Las situaciones que los personajes viven son en muchos momentos crudas, violentas, bruscas y desagradables, así como sus propias vidas y el ambiente en el que están. Welsh quiere que seamos conscientes de eso por lo que el lenguaje que utiliza también es crudo, violento, brusco y desagradable. Tiene la capacidad de recrear escenas de forma muy vívida porque es muy explícito, directo y minucioso. Por ejemplo, la famosa escena de la película de el peor retrete de Escocia se puede leer en la novela,  y aunque no se ve, el cerebro humano es capaz de recrear cosas mucho más retorcidas que las que se pueden poner en pantalla. Cada personaje tiene su forma de expresarse y se puede reconocer quién está narrando un episodio solo por el estilo con el que lo hace. Aunque hasta la mitad de un fragmento no se diga de forma explícita quien lo está narrando se puede reconocer. Los personajes están muy bien perfilados, y la forma que tienen de hablar ayuda mucho a hacerse una idea de cómo son. Welsh también recurre a variaciones del inglés propias de Escocia y diferentes jergas, un aspecto que parece perderse con la traducción a otros idiomas. El tono depende del personaje que esté narrando, pero en general es amargo, aunque con mucho humor.

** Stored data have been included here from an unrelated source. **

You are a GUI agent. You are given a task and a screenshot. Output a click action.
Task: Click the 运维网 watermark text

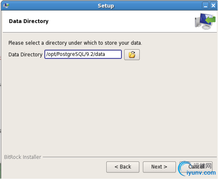pyautogui.click(x=203, y=166)
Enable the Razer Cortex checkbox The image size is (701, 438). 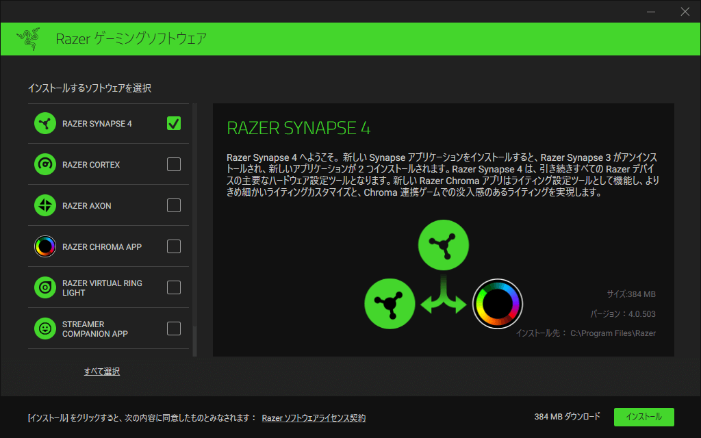pyautogui.click(x=174, y=164)
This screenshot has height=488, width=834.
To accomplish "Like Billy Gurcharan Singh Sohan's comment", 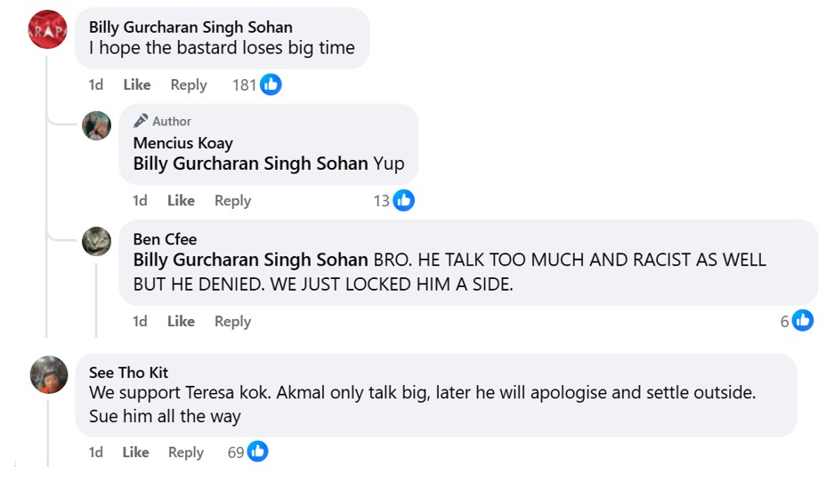I will pos(137,84).
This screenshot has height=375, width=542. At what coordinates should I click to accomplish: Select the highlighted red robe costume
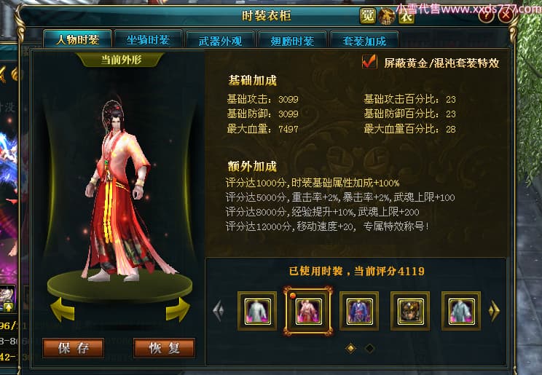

A través de personajes y situaciones Welsh pone sobre la mesa diferentes temas. Hay mucho de su experiencia personal y forma de ver las cosas en la novela, pero al haber tantas primeras personas puede explicar diferentes formas de ver la misma situación. Cómo el autor ve Leith, su ciudad natal, y Edimburgo en general es un tema con bastante protagonismo. Cada personaje habla de la ciudad, su forma de vida y su gente con esa nota de amargura y hastío constantes en la novela. Quieren salir de la ciudad pero tampoco se deciden a hacerlo.

Un tema fundamental es la adicción. “Trainspotting” no es una novela sobre drogas pero éste es, entre los muchos temas que aparecen, uno de los que tienen más peso. La adicción a las drogas como la heroína es la más común entre los personajes, pero también aparecen el alcohol, el sexo, el poder o la violencia. Respecto a la heroína, las descripciones de las inyecciones, sensaciones, el síndrome de abstinencia o los efectos en el cuerpo son uno de los aspectos más interesantes. Cada personaje habla de su adicción de manera diferente. A veces explican por qué consumen o a donde creen que ese consumo les va a llevar, pero no se juzga a los personajes ni al consumo en sí, ni intenta dar excusas o justificaciones porque ¿quién necesita razones cuando tienes heroína?

Otros temas presentes son el hastío, el aburrimiento: los personajes están convencidos de que no tienen futuro, pero tampoco tienen pensado hacer nada por buscárselo. Por eso tienen una visión muy negativa de las cosas, y suelen ser cínicos y muchas veces misántropos. No les gusta el mundo en el que viven ni la gente con la que lo comparten, pero tampoco tienen planes de cambiarlo. La violencia, las relaciones, la familia, la alienación, los prejuicios, el sexo, la música o el fútbol son otras de las cuestiones a las que se da forma a través de las historias que conforman la novela.

En “Trainspotting” Welsh crea un universo alrededor de Leith, con unos personajes y unos temas que va a seguir desarrollando en el resto de sus obras. La novela tiene una secuela, “Porno” y  una reciente precuela “Skagboys”. Welsh escribe recurriendo a un tipo de temas, personajes y a una forma de narrar que hace que cuando se empieza con una de sus obras sea difícil dejarlo, y de adicciones nadie sabe más que sus personajes.  Yo empecé con “Acid House” y nunca llegué a parar. Ni creo que pueda desengancharme.